Top of Listed entries

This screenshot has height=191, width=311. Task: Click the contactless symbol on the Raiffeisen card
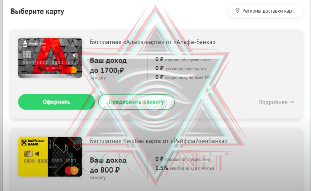click(x=37, y=154)
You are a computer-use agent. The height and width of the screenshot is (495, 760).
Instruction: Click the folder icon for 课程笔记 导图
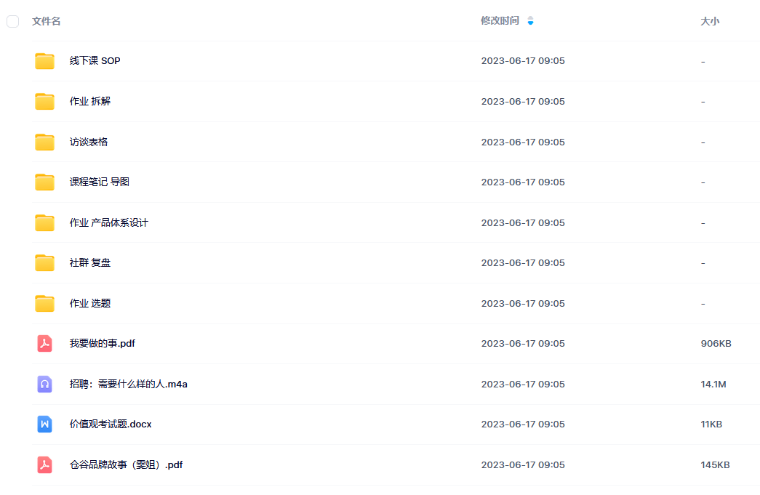[44, 182]
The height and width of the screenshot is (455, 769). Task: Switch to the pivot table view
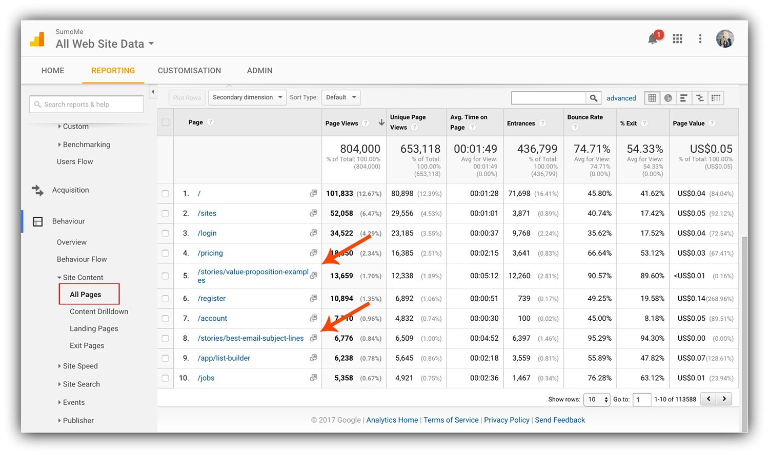pyautogui.click(x=716, y=97)
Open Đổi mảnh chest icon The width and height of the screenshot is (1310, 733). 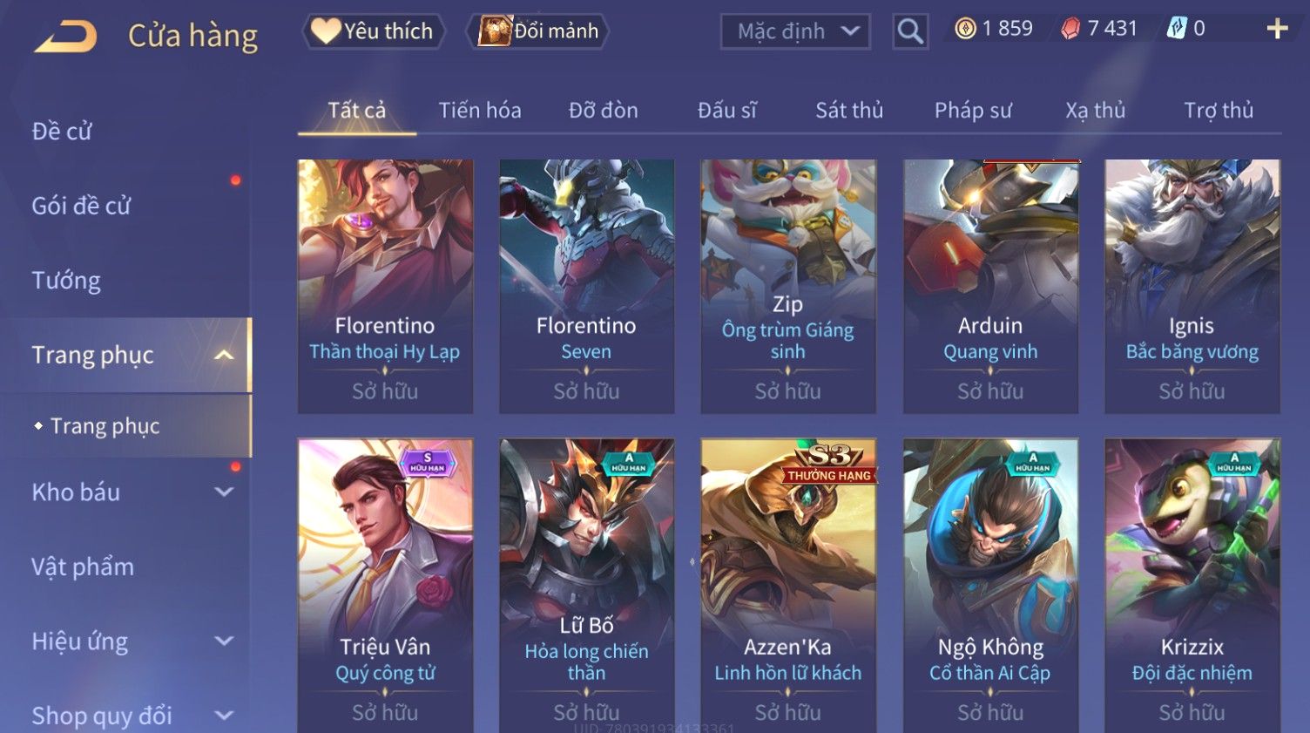tap(494, 31)
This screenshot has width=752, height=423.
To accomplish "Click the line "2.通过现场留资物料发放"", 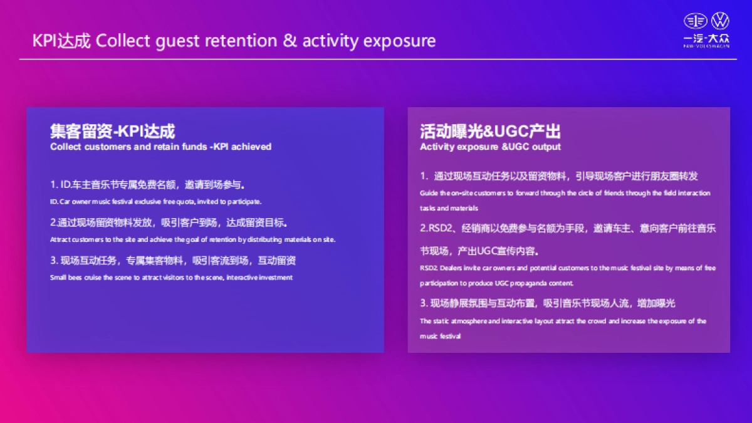I will click(169, 222).
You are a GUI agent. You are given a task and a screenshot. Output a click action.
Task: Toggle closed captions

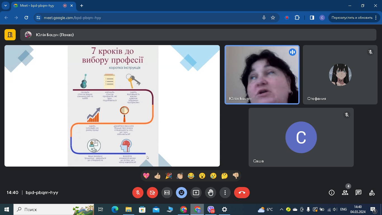click(x=167, y=193)
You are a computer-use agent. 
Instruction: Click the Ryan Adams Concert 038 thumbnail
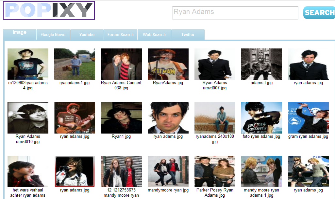click(x=121, y=64)
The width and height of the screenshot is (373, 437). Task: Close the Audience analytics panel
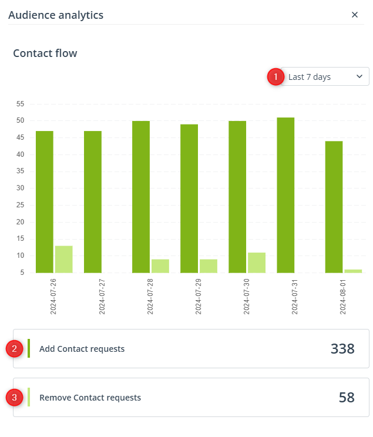[x=355, y=15]
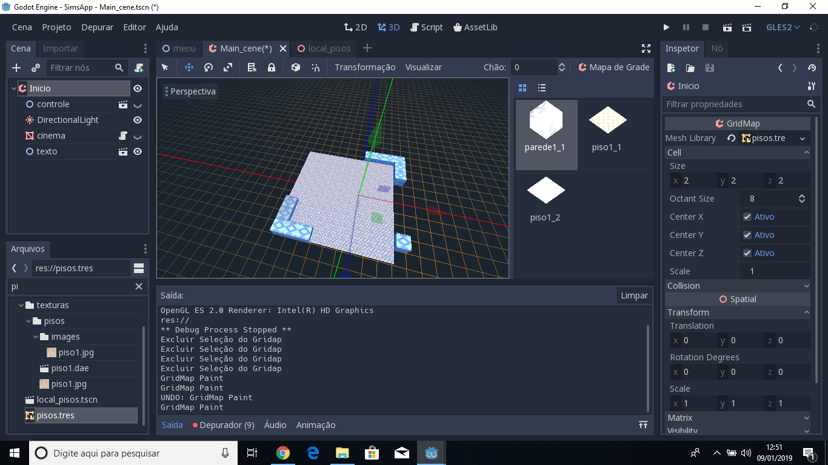Uncheck Center Z in the Inspector
This screenshot has width=828, height=465.
coord(747,252)
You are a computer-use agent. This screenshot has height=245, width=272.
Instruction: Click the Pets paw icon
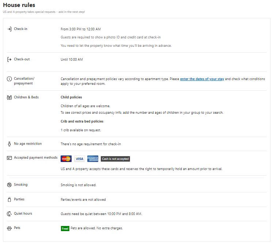click(9, 228)
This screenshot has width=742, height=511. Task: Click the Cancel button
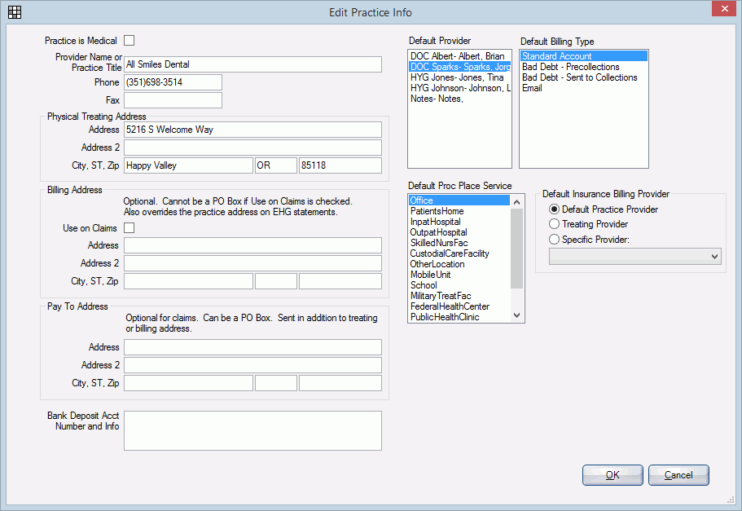tap(678, 475)
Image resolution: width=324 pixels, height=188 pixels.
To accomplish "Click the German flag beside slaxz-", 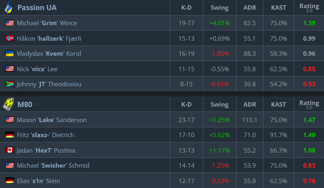I will point(10,135).
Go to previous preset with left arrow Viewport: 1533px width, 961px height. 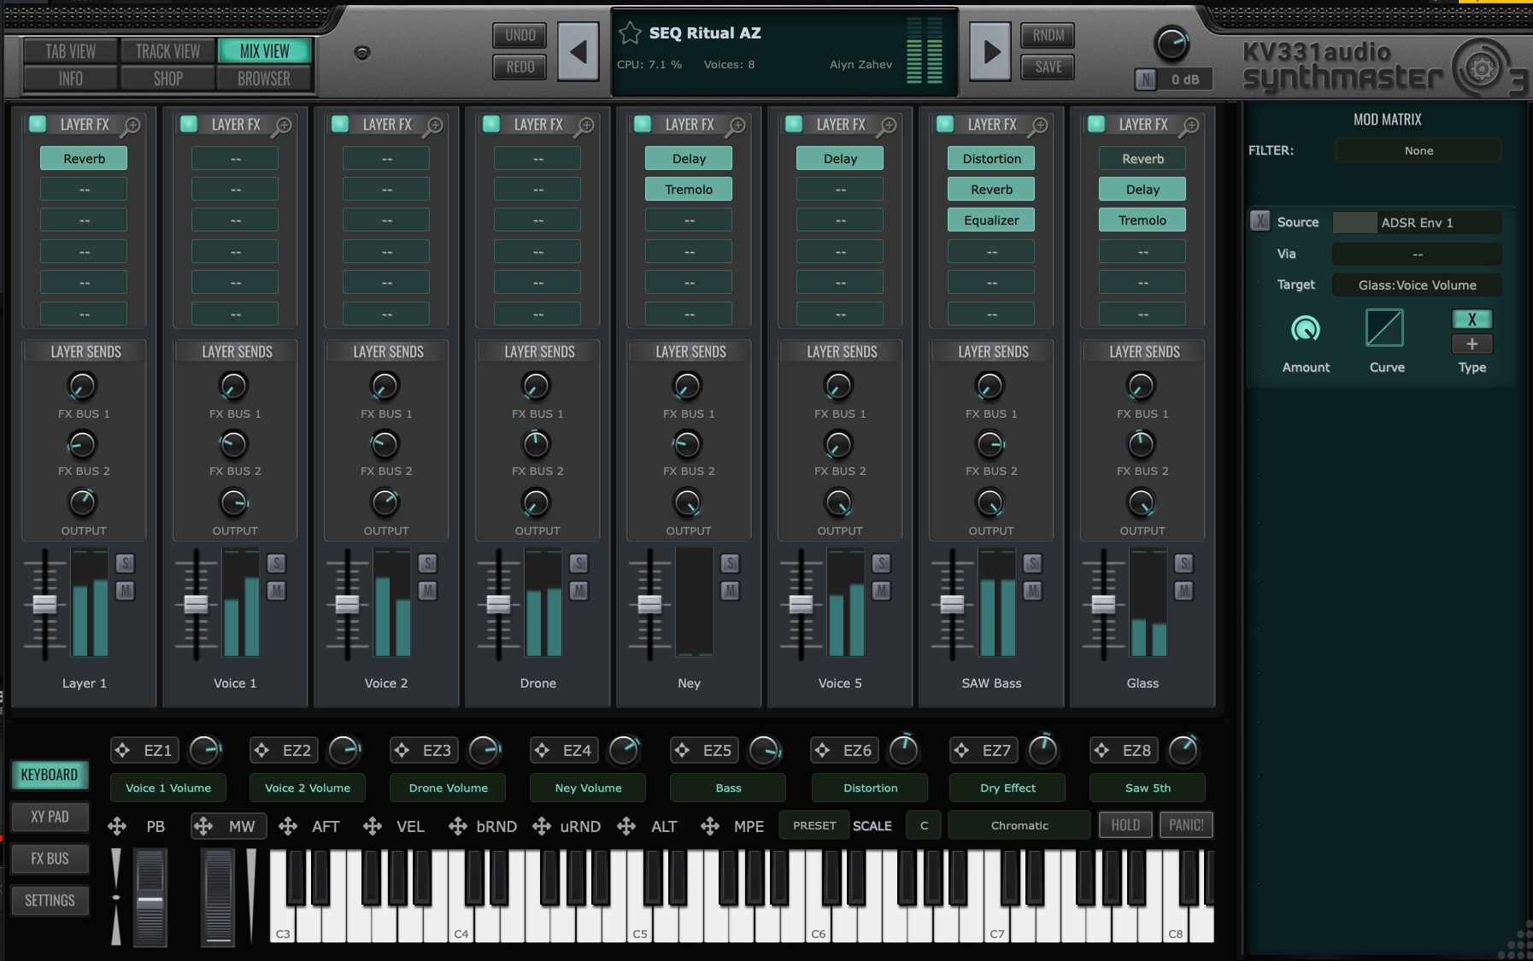pos(579,52)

Bottom of Listed entries

Exercise goal: Tally the lines of the listing above that contain the word "agent" and state the result as a bare number.

Written reply: 4